When a person or entity buys or takes over a business, the deal may also include various amounts of pre-existing debt. Business owners in Maryland and across the country may believe they are able to achieve success eventually, but in the meantime, financial reorganization may be necessary. When facing a similar situation, a business owner could choose to obtain assistance in the process by filing for Chapter 11 bankruptcy.
This appears to be the case for a YMCA in another state. A new director and board have taken control of the business, and have advised that the entity inherited almost $5 million in previous debts. After attempting to transition into a more successful direction, the YMCA has recently filed for bankruptcy, acknowledging an inability to settle all of the claims against the business.
Chapter 11 bankruptcy allows a business to remain operational while attempting to restructure finances over a given period of time. This is likely an important factor for many businesses who wish to stay open and provide services for customers. The YMCA provides numerous services to families in need, and this process may provide the opportunity for continued investment in the future of the children and families it serves.

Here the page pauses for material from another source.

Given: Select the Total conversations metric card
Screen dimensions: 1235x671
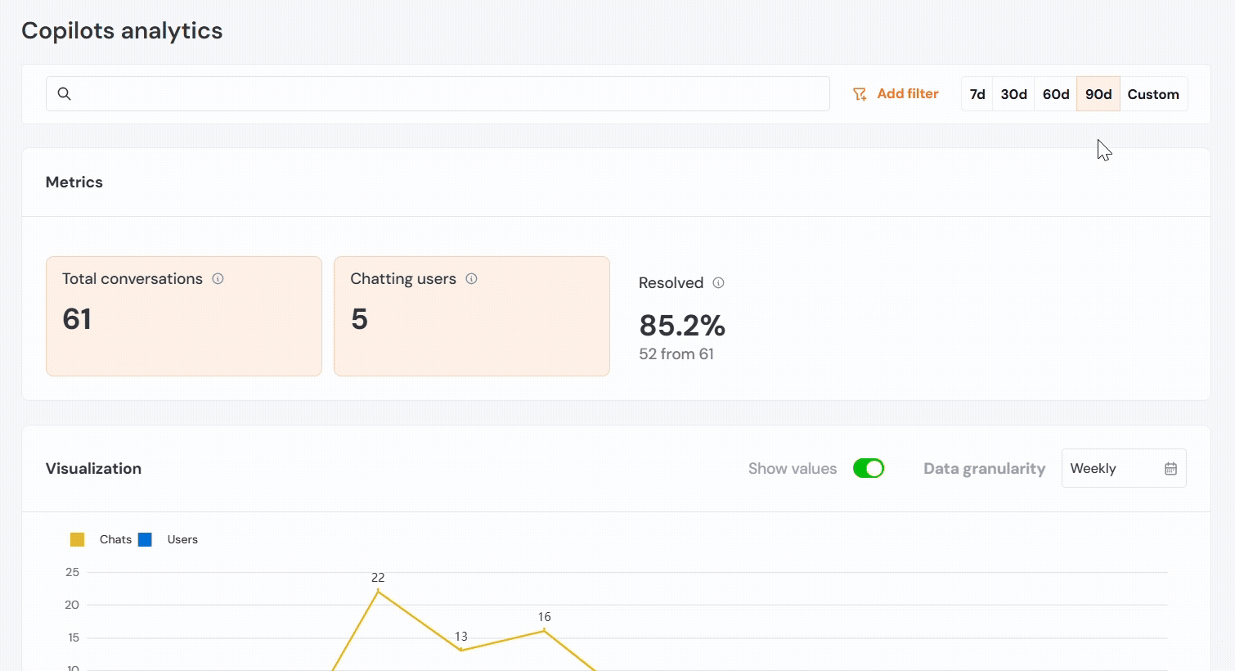Looking at the screenshot, I should pos(184,317).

A great deal of businesses in Maryland and elsewhere have chosen to file for bankruptcy in an attempt to regain control of financial circumstances. Reorganization of finances can allow a business to become prosperous once again. Filing for bankruptcy may also provide a business with protection from debtors throughout this period. The process can be complex, and many business owners seek guidance and assistance from an experienced attorney throughout this crucial transition.